§ What you will do: All records below are to be set down exactly, each character intact.

Stored records:
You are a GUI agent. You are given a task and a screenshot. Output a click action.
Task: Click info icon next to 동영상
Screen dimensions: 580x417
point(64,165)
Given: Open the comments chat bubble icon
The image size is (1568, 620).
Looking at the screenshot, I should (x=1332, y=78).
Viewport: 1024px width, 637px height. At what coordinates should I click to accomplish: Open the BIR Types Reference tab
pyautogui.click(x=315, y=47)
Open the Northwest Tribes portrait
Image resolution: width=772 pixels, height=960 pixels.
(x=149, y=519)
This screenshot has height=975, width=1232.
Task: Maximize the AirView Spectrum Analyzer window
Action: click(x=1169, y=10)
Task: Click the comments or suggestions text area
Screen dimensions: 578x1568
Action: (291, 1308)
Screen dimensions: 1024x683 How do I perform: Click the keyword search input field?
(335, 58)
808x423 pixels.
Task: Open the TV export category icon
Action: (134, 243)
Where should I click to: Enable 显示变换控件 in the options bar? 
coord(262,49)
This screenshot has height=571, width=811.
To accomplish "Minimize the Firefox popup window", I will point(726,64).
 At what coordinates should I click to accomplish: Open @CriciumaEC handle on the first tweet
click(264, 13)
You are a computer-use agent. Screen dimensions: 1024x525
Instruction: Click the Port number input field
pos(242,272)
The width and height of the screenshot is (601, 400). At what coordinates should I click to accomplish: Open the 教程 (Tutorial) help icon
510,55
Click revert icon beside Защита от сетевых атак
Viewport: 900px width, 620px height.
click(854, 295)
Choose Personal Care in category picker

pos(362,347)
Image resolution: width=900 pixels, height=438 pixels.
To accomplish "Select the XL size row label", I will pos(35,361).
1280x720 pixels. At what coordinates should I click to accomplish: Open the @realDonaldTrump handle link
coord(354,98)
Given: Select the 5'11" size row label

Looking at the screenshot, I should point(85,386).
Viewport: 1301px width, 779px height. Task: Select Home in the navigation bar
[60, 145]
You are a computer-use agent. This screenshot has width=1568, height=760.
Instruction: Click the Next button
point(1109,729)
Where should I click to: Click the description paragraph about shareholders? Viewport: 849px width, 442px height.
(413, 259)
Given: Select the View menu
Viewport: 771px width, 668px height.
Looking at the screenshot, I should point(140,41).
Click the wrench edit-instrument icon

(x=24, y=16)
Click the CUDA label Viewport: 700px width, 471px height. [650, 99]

§ Solution:
You are a GUI agent. You are given a task and a screenshot. Output a click action.
Task: Click info icon next to 동영상
Screen dimensions: 580x417
point(64,165)
Given: Open the comments chat bubble icon
The image size is (1568, 620).
Looking at the screenshot, I should (x=1332, y=78).
Viewport: 1024px width, 637px height. At what coordinates should I click to accomplish: Open the BIR Types Reference tab
pyautogui.click(x=315, y=47)
Open the Northwest Tribes portrait
Image resolution: width=772 pixels, height=960 pixels.
(x=149, y=519)
This screenshot has height=975, width=1232.
Task: Maximize the AirView Spectrum Analyzer window
Action: click(x=1169, y=10)
Task: Click the comments or suggestions text area
Screen dimensions: 578x1568
Action: (291, 1308)
Screen dimensions: 1024x683 How do I perform: Click the keyword search input field?
(335, 58)
808x423 pixels.
Task: Open the TV export category icon
Action: (134, 243)
Where should I click to: Enable 显示变换控件 in the options bar? 
coord(262,49)
This screenshot has height=571, width=811.
To accomplish "Minimize the Firefox popup window", I will point(726,64).
 At what coordinates should I click to accomplish: Open @CriciumaEC handle on the first tweet
click(264, 13)
You are a computer-use agent. Screen dimensions: 1024x525
Instruction: Click the Port number input field
pos(242,272)
The width and height of the screenshot is (601, 400). At what coordinates should I click to accomplish: Open the 教程 (Tutorial) help icon
510,55
Click revert icon beside Защита от сетевых атак
Viewport: 900px width, 620px height.
click(854, 295)
Choose Personal Care in category picker

pos(362,347)
Image resolution: width=900 pixels, height=438 pixels.
To accomplish "Select the XL size row label", I will pos(35,361).
1280x720 pixels. At what coordinates should I click to accomplish: Open the @realDonaldTrump handle link
coord(354,98)
Given: Select the 5'11" size row label

Looking at the screenshot, I should point(85,386).
Viewport: 1301px width, 779px height. Task: Select Home in the navigation bar
[60, 145]
You are a computer-use agent. This screenshot has width=1568, height=760.
Instruction: Click the Next button
point(1109,729)
Where should I click to: Click the description paragraph about shareholders? Viewport: 849px width, 442px height.
(413, 259)
Given: Select the View menu
Viewport: 771px width, 668px height.
Looking at the screenshot, I should point(140,41).
Click the wrench edit-instrument icon

(x=24, y=16)
Click the CUDA label Viewport: 700px width, 471px height. [650, 99]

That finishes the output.